I would like to hear from older and newer Mercedes owners as to what changes have been made? We have all heard about the quaility cuts but what exactly are they? I have few I have noticed. Mercedes themselves said a 210 was 35% cheaper to build than a 124. Why? What did they cut?

1. Sheet metal I have a 124 and a 210 is for sure thinner sheet metal.

2. Inline 6 is gone to a cheaper to make v6. Even Mercedes when they came out with the v6 said it was to cut costs not make it better. Inline 6 of course is perfecty balanced motor far superior design to v6. The v6 and v8 share parts .

3. Spring loaded seats in older Benz's not cheesy foam that breaks down. My 1986 are like the day it was new. They are spring with I believe a horse or some kind of hair covering the steel so no breakdown in time.

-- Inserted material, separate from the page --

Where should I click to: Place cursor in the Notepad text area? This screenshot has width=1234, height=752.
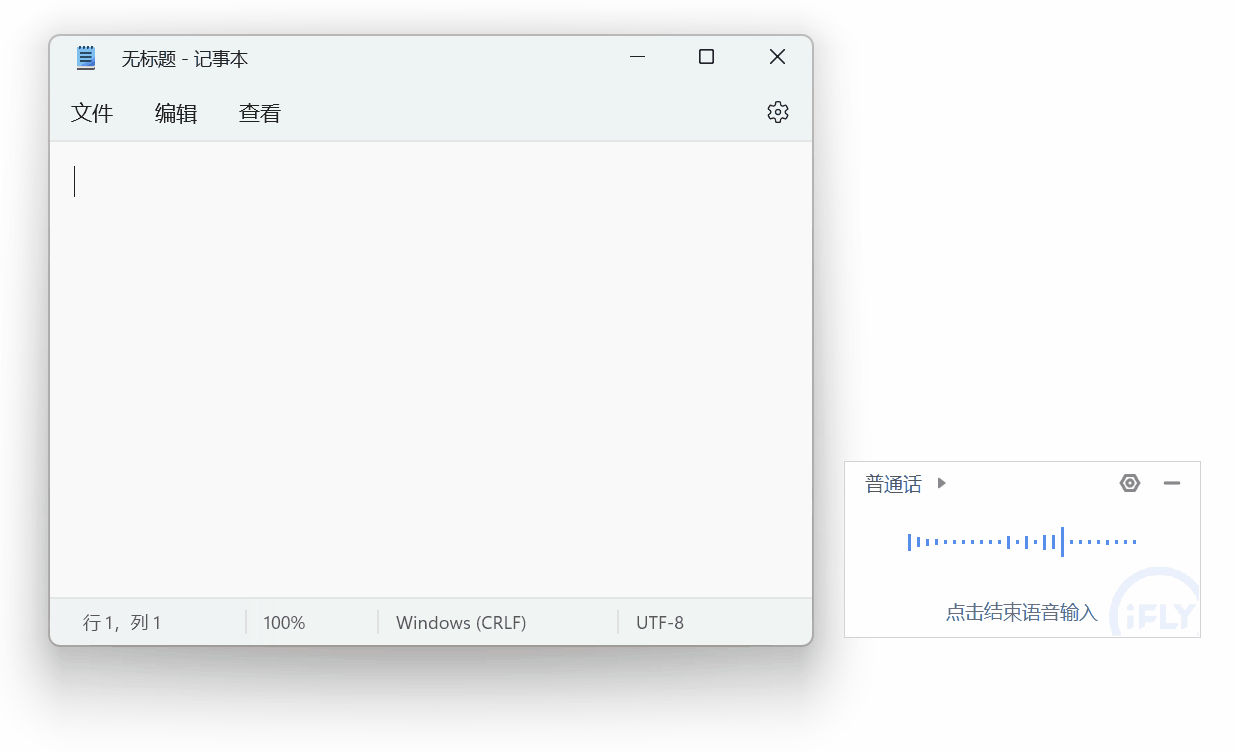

4. Carpet is fantastic in 124 looks like brand new. I still have orginal floor mats!

5. Plastic is very high quality showing no wear on switches. I have been in many newer 210's where you see wear where there was touch. Wear makes a car look dated

6. 124's were fully galvanized steel. I know this was cut and the rusty spring perch's on 210's are proof.

7. Everything is mounted in rubber on a 124. The fuel pump hangs in rubber. (to cut vibration. Do they still do that? I do not know?

8. Mono plunger control valve is mounted in rubber. It is what moves to let in coolant to the heater core. They put everything in a old benz in rubber. You can see no expense was spared to cut vibration.

9. Ricirculating ball steering gave way to rack and pinion. I can only guess but rack and pinion is cheaper. I now Mercedes old steering does not get looser in feel. My 1986 feels the same as 17 years ago.

10. Big steering wheel gave way to smaller one. I do not know if that was for cost or looks but I can only guess new one is cheaper.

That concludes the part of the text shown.